1.フレームレートは60fps以上、90fps程度が望ましい
2.バーチャルカメラは使わない
*ここでの「バーチャルカメラ」とは、HMDのヘッドトラッキングではなく、マウスの動きなどによって目の前の描画を変更するカメラのことである。
3.急な加速や減速をしないこと
4.水平位置が一定になるように保つこと
*急に視界全体が回転するようなことはしないこと。
このタイトルのまとめとして、講演者のJesse Schell氏からは、以下のコメントがあった。
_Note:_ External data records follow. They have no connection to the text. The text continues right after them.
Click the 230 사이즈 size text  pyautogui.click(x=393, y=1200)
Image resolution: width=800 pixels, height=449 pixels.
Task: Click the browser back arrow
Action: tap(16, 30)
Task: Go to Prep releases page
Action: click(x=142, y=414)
「『VRの世界で動き回りたいんだ』、『ちょっとくらいならVR酔いしたっていいよ』という声もあるかもしれない。しかし、あるサンドイッチをおいしいからと言って食べ過ぎてしまい気持ち悪くなった経験をすると、以後サンドイッチが苦手になる、という経験があるはずである。VRもそれと同じことなので、VR酔いはとにかく避けるべきである」
2. Design for the Medium
人は新しい表現手段(Medium)が出ると、既存の手法をそのまま使おうとして失敗し、「こんなものがはやるわけはない」と言うことが多い。映画が登場した当初も、単に演劇がカメラで撮られているだけで、映画に対する評判は悪かった。しかし、映画特有のカメラワークなど、少しずつ映画のための改良が進み、20世紀において映画は一般的になった。
VRは新しい表現手段である。この新しい手段を活かすように、VRのコンテンツを作るべきである。
3. Immersion > GamePlay
VRのゲームと既存ゲームの最大の違いは、Presense(そこにいるという感覚)があることである。Jesse Schell氏は、VRの没入感(Immersion)をきれいなシャボン玉に例えていた。とてもきれいだが、このようにいつでも割れる可能性があるということだ。
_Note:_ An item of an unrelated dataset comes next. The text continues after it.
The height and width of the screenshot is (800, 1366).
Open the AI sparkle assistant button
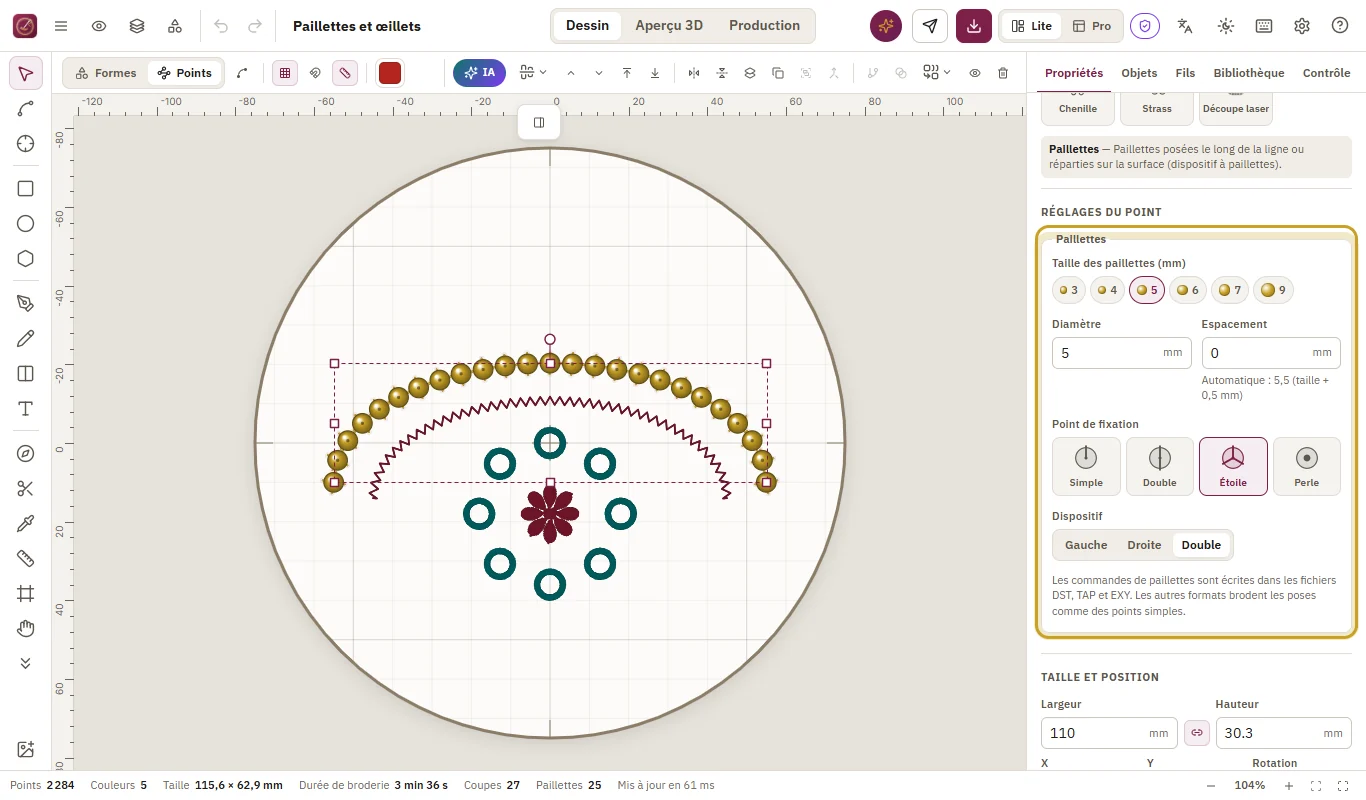[x=886, y=26]
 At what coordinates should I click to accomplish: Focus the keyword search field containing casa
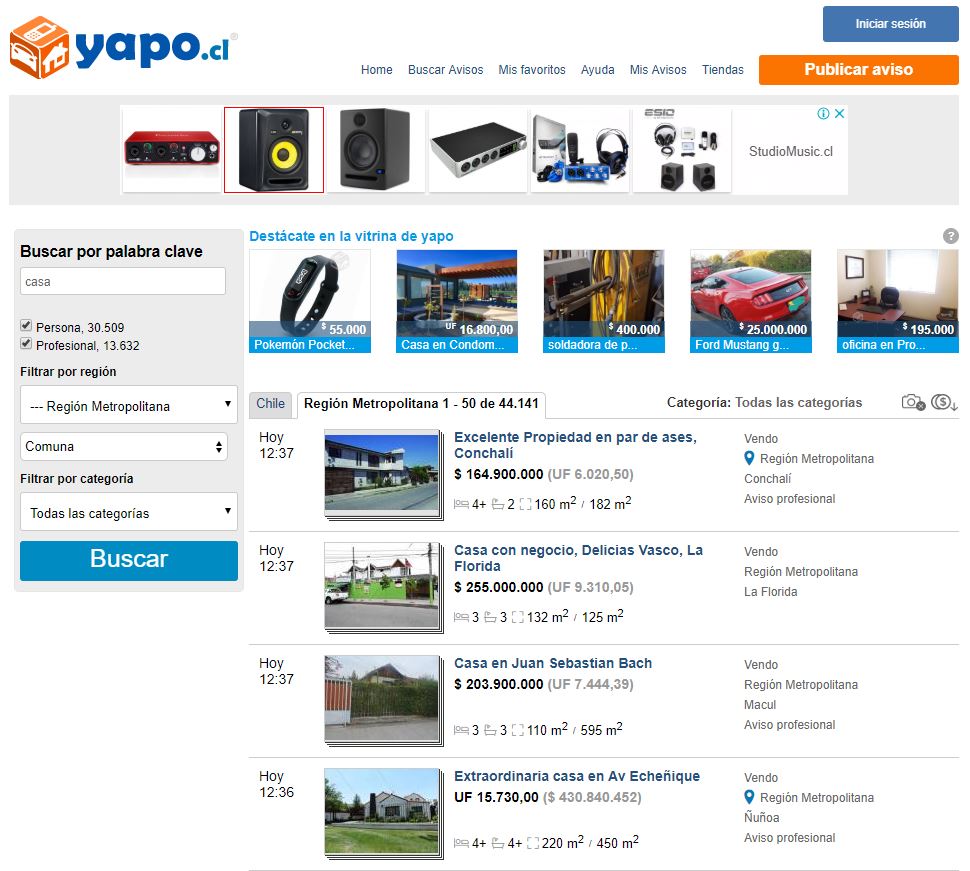pos(123,281)
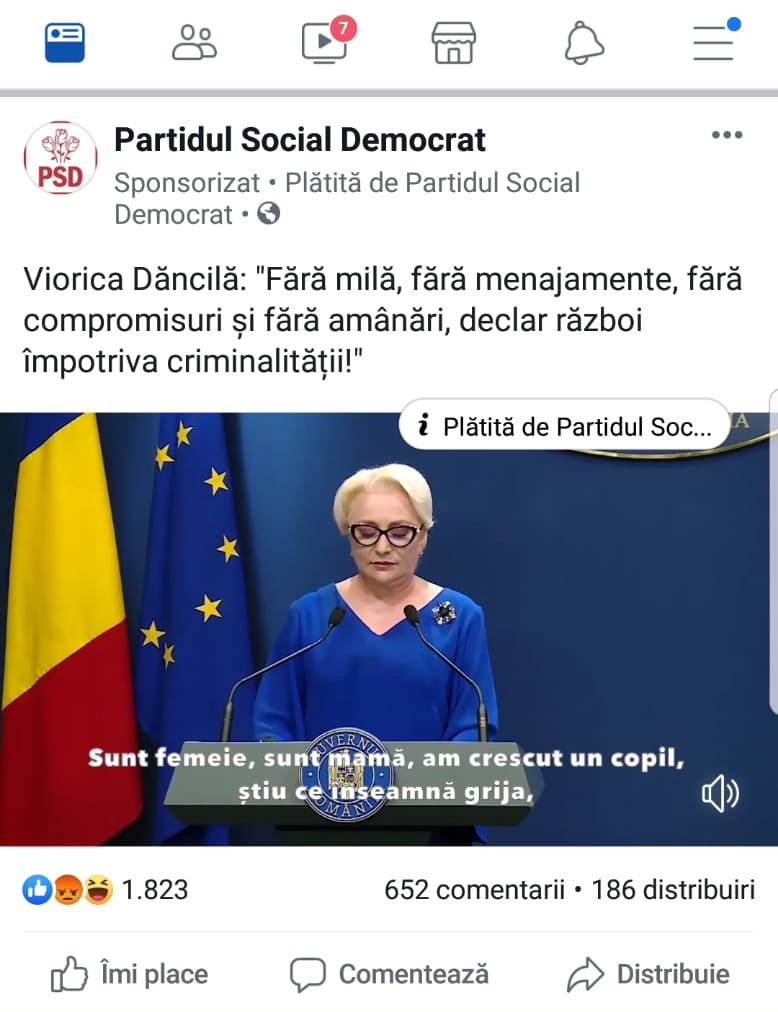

開発者の仕事はこのシャボン玉が割れないようにすることである。講演では、シャボン玉を割る(没入感を損なう)4つの例が挙げられた。
1.Shallow Object Interactions
例えば「ナイフは切るもの」、「ドライバーは回してねじを外すもの」である。しかし、プレーヤーによってはナイフでねじを回すことがある。この場合正しく動かず、動かないことを何度も繰り返すうちに没入感を損なう。開発者は、道具の使い方をきちんとサポートし、何かをしたときの反応が自然となるようにゲームを調整すべきである。
2.Unrealistic Audio
カーペットと道に落ちたコインの音が同じでは没入感を損なう。没入感を維持するには音響に気を使う必要がある。Schell Gamesでは、音響調整にかける時間は通常のゲーム開発の2倍であり、それくらい気を使っているとのこと。
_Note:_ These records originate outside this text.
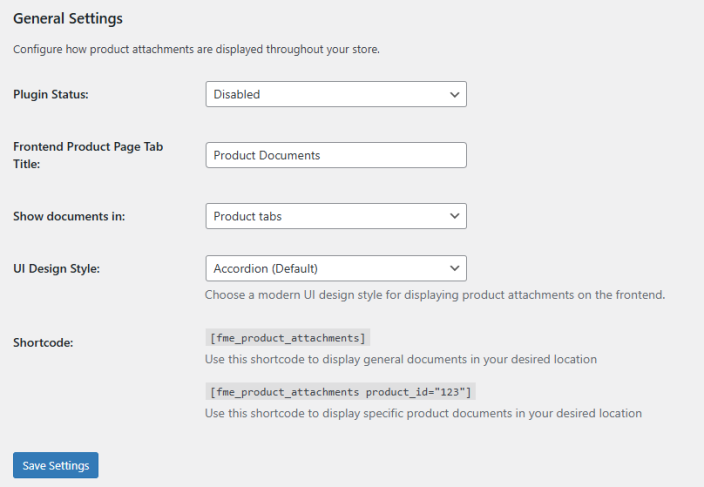This screenshot has height=487, width=704.
Task: Click the [fme_product_attachments] general shortcode
Action: point(288,338)
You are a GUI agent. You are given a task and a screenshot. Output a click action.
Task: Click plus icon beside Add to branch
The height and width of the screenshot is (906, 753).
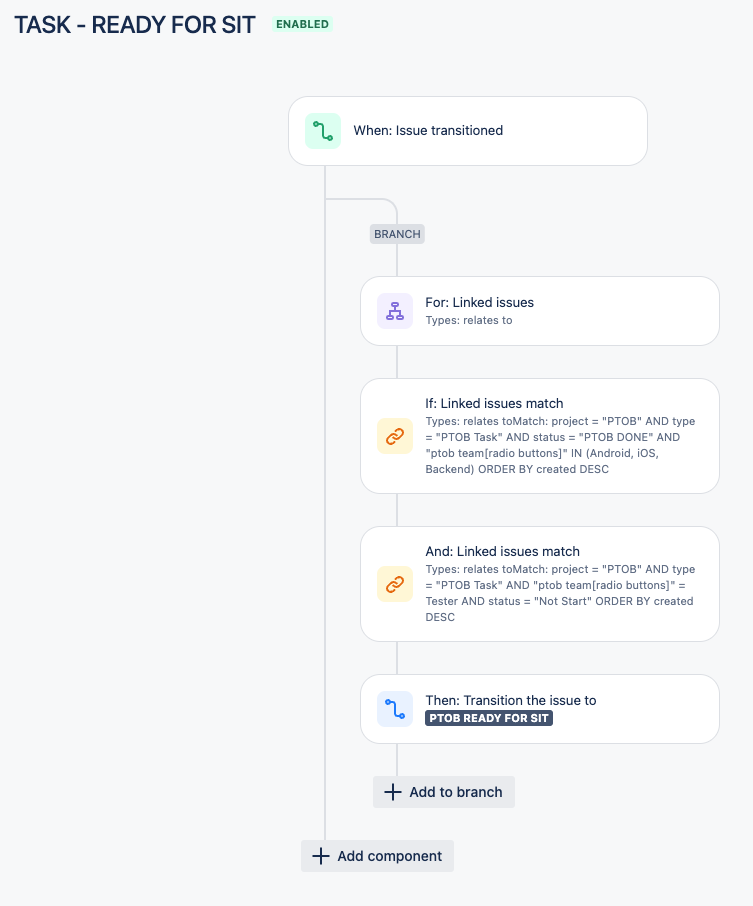coord(392,792)
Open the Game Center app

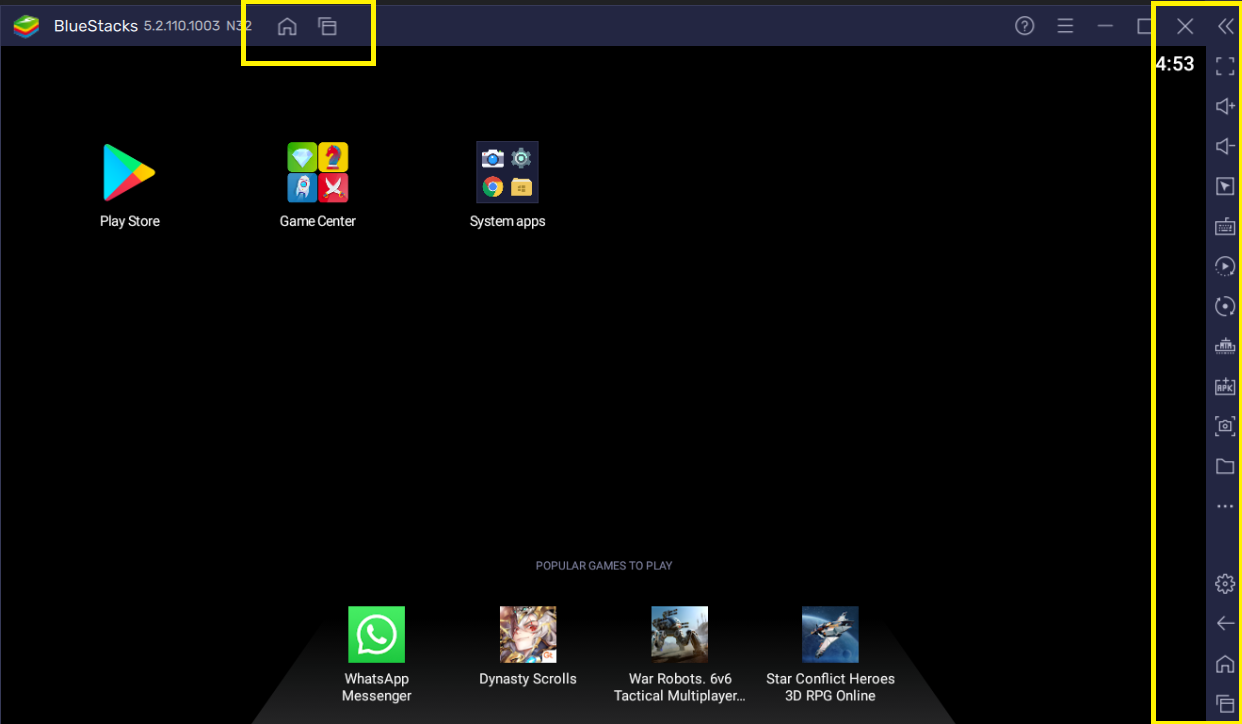[317, 173]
3.Proprioceptive Disconnect
proprioceptiveとは、自分が動いている、自分が自分の身体を動かしている、という感覚のことである。これがVRの世界で起きていることと一致しないと没入感を損なう。例えばプレーヤーはイスに座っているのに、VR世界での等身大のアバターは立っていて、HMD越しに自分の足下を見ると立っている足が見える。これは「proprioceptive disconnect」だ。I expect you to dieは車の中のシートに座っていることを想定している。現実のプレーヤーも椅子に座っているので、Proprioceptiveを損なわないようになっている。
4.Unnatural Interfaces
ゲーム中の動作と実際に使うデバイスの動きが合わないと、没入感を損なう。デバイスとしてマウスを使う場合、ナイフを切る、というモーションはマウスを直線上に動かすことで代替できるが、ドライバーを回してねじを外すのはマウスでは再現が難しい。テーブルで円を描くようなモーションが考えられるが、垂直方向でねじを回す動きとは向きがずれてしまう。
そこで、I expect you to dieでは、ドライバーは電動という設定にして、ねじを近づけたら自動でねじを回してくれるインターフェースにした。電動ドライバーをねじに近づけるとねじを回す、というのは現実世界でもありうる自然な動きであるからだ。あるいは、コメディの世界であれば実際にない動きが入っても没入感は保てるので、コメディにするのもよいとのこと。
4. Looking around Takes Getting Used To
あたりを見回して何かを発見させる、ダッシュボードや棚などをのぞき込んで何かを発見させる、あるいは飛んできた何かを避ける、というのはプレーヤーの楽しみが増すよい方法である。また、目の前に何かがあってそれを360度でトラッキングできると没入感が増す。I expect you to die では、後部座席に銃があったり、ダッシュボードにお金を置いてみたりと、プレーヤーが楽しめるように工夫している。
5. Different hardware Enables different experience
ゲーム機のコントローラが異なれば、まったく別の体験が生まれる。一長一短はあるが、当面はOculus Touchのような、手にもって扱うものが主流になるだろうとのこと。
6. Iterate… a lot
VRにおいては、「Fail First、Follow the Fun」である。既存のゲーム開発以上にVRのゲームは調整が難しい。早めに失敗して、調整を繰り返し(iterate)、ファンを獲得すべきである。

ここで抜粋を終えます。